┌──

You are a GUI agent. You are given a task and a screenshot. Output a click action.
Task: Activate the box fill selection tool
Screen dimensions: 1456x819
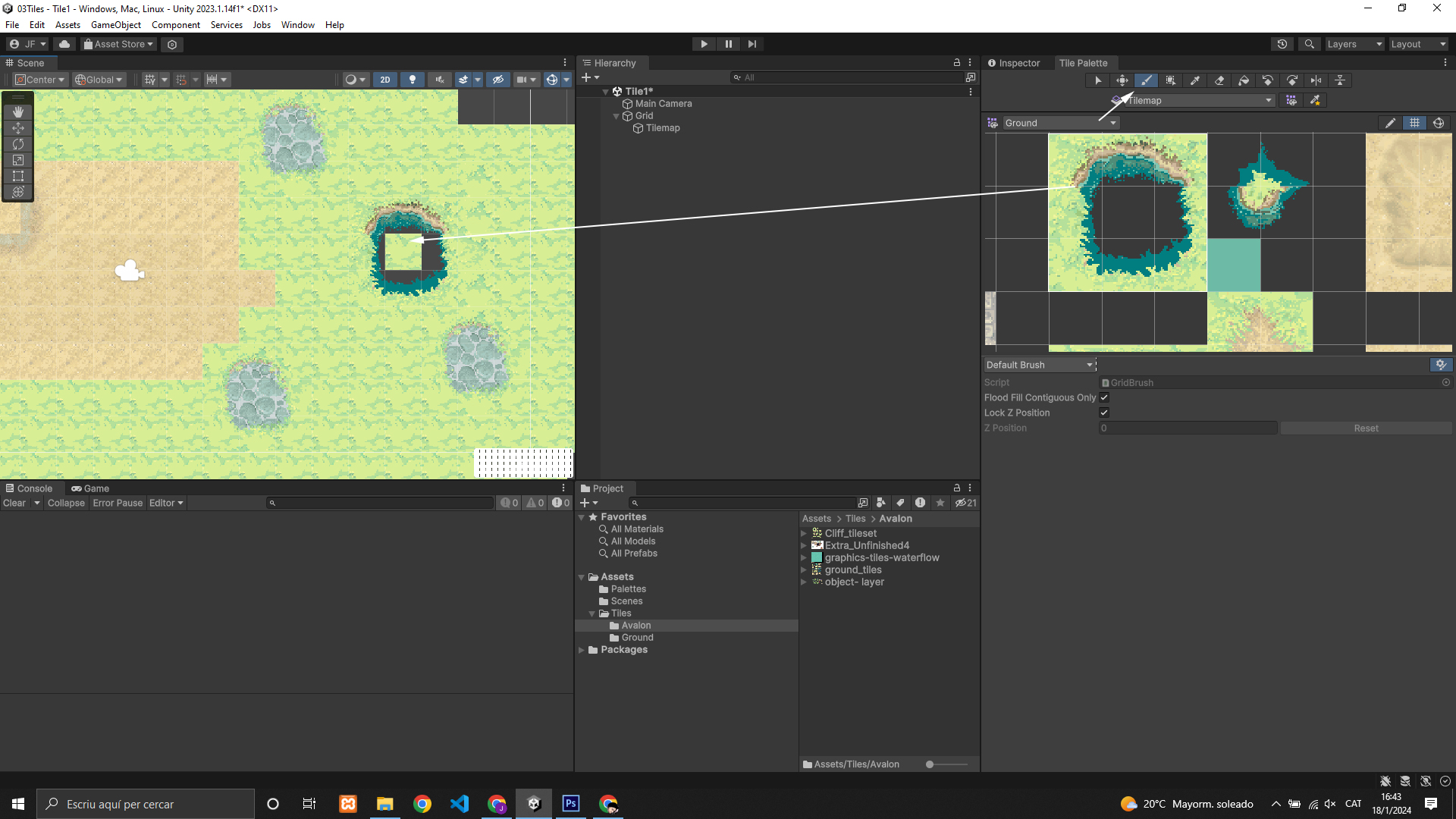click(1170, 80)
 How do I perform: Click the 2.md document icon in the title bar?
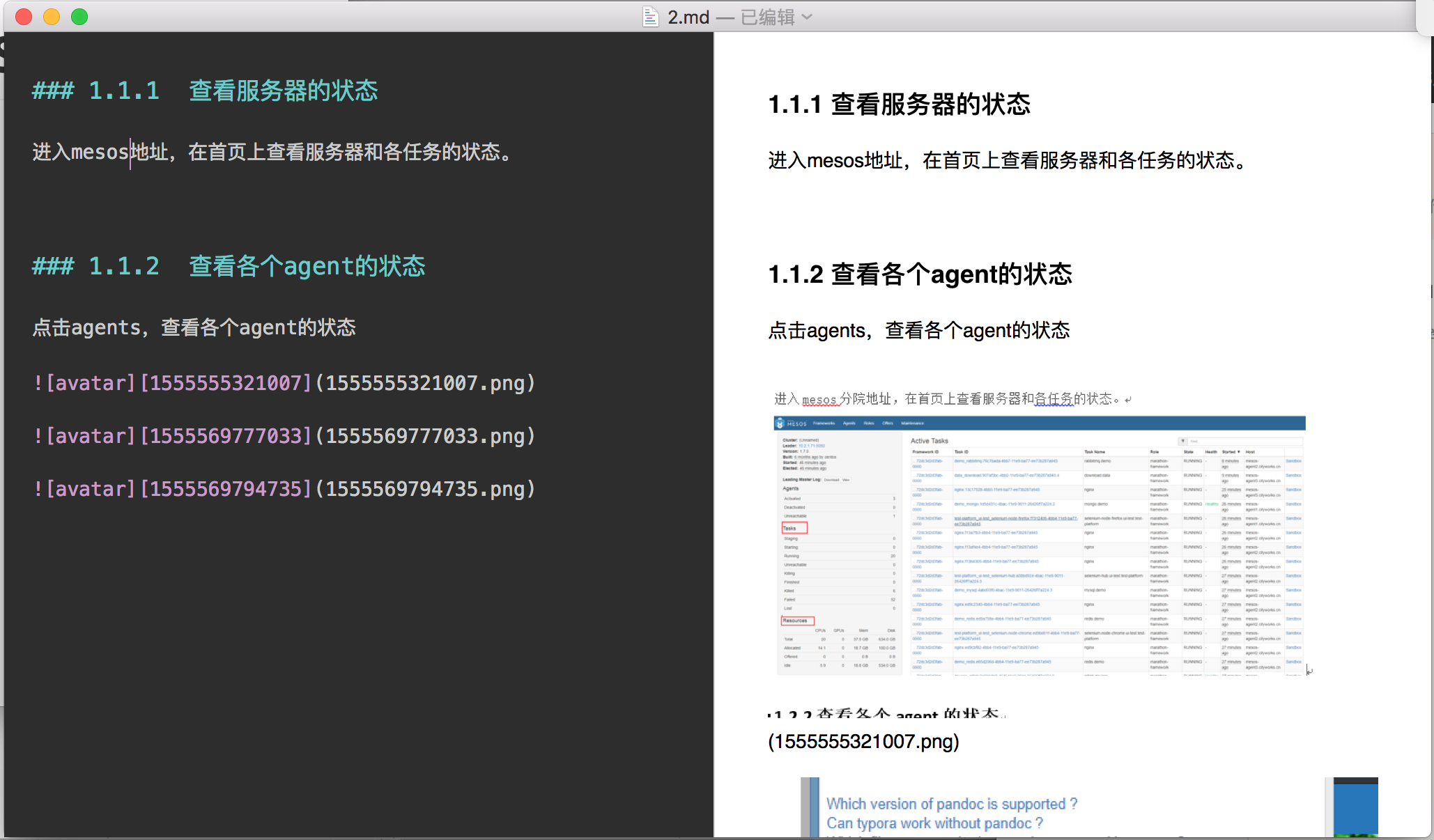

└──

> [Work item]
Write out every record above exactly as it stands, but leave out the pictures.

> [Completed exercise]
You are a GUI agent. You are given a task and a screenshot. Output a click action.
Task: Activate the box fill selection tool
Screen dimensions: 1456x819
click(1170, 80)
 How do I perform: Click the 2.md document icon in the title bar?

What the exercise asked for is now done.